Tidak apa-apa, Bumi.
Jari dari lelaki ringkih tersebut perlahan bergerak. Bumi melenguh pelan saat merasa teriknya matahari masuk hingga menembus kelopak matanya. Membuat dirinya mau tidak mau harus bangun dari mimpi indah yang jarang Bumi dapat.
Bumi melihat sang Papa yang sibuk mengikat gorden ruang rawat VIP yang ia tempati. Lelaki itu menatap kesal. Sangat menyebalkan karna Jo selalu menganggu tidurnya.
Ia mengambil lonceng diatas meja. Membunyikannya sekali supaya Jo menyadari bahwa Bumi telah bangun dari tidurnya.
“Morning, jagoan.” sapa Jo dengan senyuman yang membuat Bumi menatap kesal. Mata lelaki itu seolah berbicara “Papa nyebelin!”
Jo terkekeh pelan menanggapi tatapan dari anak semata wayangnya. Tangannya ia angkat untuk membersihkan nakas dan memberi Bumi note kecil serta bolpoin untuk menuliskan sesuatu.
“Jagoan mimpi apa semalam?” tanya Jo menghentikan keheningan pada pagi hari.
Dengan jari lincahnya, Bumi menuliskan sesuatu pada note kecil tersebut. Lalu memberikannya pada Jo yang baru saja menyelesaikan acara bebersihnya.
“Bumi mimpi lagi main sama Papa dan Mama. Disitu Bumi sehat, Bumi bisa ngomong sama Papa Mama. Bumi main lari-larian tanpa ngerasain dada Bumi sakit. Tapi Bumi sadar, itu cuman bunga tidur yang susah buat Bumi rasain di kehidupan nyata.”
Jo terdiam setelah membaca tulisan tangan Bumi. Ia memperhatikan anaknya yang sibuk memainkan bolpoin sambil menggerakan mulut seolah-olah menyanyikan sesuatu.
Satu air mata Jo berhasil lolos dengan begitu saja. Namun dengan cepat Jo menghilangkan basah yang tertinggal di pipi sebelum Bumi sadar jika Jo menangis.
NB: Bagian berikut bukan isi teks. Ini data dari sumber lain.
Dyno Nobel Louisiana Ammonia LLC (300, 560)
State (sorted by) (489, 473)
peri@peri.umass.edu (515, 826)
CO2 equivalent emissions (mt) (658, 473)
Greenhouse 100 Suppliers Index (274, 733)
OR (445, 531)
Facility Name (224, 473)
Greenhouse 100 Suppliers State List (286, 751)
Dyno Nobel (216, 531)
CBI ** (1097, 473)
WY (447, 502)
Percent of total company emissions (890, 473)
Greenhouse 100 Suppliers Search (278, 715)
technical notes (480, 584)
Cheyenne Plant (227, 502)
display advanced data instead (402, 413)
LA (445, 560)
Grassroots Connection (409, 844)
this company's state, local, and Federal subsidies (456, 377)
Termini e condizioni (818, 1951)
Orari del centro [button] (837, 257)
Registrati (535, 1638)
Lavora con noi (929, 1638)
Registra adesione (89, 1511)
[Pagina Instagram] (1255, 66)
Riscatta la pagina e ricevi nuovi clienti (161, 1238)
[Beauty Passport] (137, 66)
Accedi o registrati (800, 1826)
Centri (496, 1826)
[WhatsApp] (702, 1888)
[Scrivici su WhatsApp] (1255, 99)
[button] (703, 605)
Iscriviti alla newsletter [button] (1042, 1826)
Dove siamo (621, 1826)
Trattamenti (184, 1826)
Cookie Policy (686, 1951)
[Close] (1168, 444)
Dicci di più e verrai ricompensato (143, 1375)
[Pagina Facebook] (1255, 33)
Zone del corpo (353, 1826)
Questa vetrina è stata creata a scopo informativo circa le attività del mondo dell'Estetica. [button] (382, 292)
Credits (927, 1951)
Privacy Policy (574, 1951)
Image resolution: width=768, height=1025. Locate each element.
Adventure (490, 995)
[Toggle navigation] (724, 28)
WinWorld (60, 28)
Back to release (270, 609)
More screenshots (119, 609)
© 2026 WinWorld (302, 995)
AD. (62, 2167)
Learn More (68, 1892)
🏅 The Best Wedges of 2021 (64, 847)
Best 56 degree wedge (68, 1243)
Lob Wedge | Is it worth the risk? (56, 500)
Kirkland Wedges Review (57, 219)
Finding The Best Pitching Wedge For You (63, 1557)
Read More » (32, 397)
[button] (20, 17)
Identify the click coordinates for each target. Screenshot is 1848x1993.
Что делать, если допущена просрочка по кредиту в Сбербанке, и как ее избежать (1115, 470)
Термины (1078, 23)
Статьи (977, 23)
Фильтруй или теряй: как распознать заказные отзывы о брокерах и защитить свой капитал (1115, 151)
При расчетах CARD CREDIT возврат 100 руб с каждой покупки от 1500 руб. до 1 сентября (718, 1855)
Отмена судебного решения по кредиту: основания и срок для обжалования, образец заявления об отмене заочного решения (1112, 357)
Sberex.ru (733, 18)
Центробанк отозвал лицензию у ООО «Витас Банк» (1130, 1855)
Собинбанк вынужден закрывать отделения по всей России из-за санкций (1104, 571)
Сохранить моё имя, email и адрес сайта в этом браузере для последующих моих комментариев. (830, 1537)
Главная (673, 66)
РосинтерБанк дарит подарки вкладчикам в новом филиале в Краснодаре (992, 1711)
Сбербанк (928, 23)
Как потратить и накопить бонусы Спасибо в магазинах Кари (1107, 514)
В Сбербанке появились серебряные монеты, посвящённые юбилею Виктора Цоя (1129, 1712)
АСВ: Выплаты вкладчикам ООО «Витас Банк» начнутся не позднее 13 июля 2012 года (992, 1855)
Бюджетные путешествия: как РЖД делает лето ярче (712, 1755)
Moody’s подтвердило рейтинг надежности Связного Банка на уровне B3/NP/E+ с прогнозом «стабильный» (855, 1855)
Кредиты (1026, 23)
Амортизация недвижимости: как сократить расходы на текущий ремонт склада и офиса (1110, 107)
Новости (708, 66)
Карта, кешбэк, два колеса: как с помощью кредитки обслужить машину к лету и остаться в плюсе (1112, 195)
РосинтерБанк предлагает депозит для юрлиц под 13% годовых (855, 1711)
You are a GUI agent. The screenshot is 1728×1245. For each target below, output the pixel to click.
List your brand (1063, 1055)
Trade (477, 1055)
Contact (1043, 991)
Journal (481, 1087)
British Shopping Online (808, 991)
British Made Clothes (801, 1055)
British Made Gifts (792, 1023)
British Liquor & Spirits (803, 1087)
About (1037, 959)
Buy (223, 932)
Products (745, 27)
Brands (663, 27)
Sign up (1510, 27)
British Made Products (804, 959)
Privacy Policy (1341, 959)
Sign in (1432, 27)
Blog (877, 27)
“Kamu bisa gapai itu kalau kamu terus berdoa sama Tuhan. Yang sabar ya, nak? Sebentar lagi.”
Bumi hanya tersenyum saat mendengar ucapan dari Jo.
Sebentar lagi. Dua kata yang selalu Jo ucapkan jika Bumi mengeluh atau berbicara jika dirinya lelah. Dua kata yang selalu dan selalu Bumi dengar ketika Jo berusaha menenangkan Bumi.
Namun lelaki itu tak terlalu masalah. Karna Bumi tau, Jo sedang menyimpan lukanya karna penyakit sialan yang diderita anak semata wayangnya.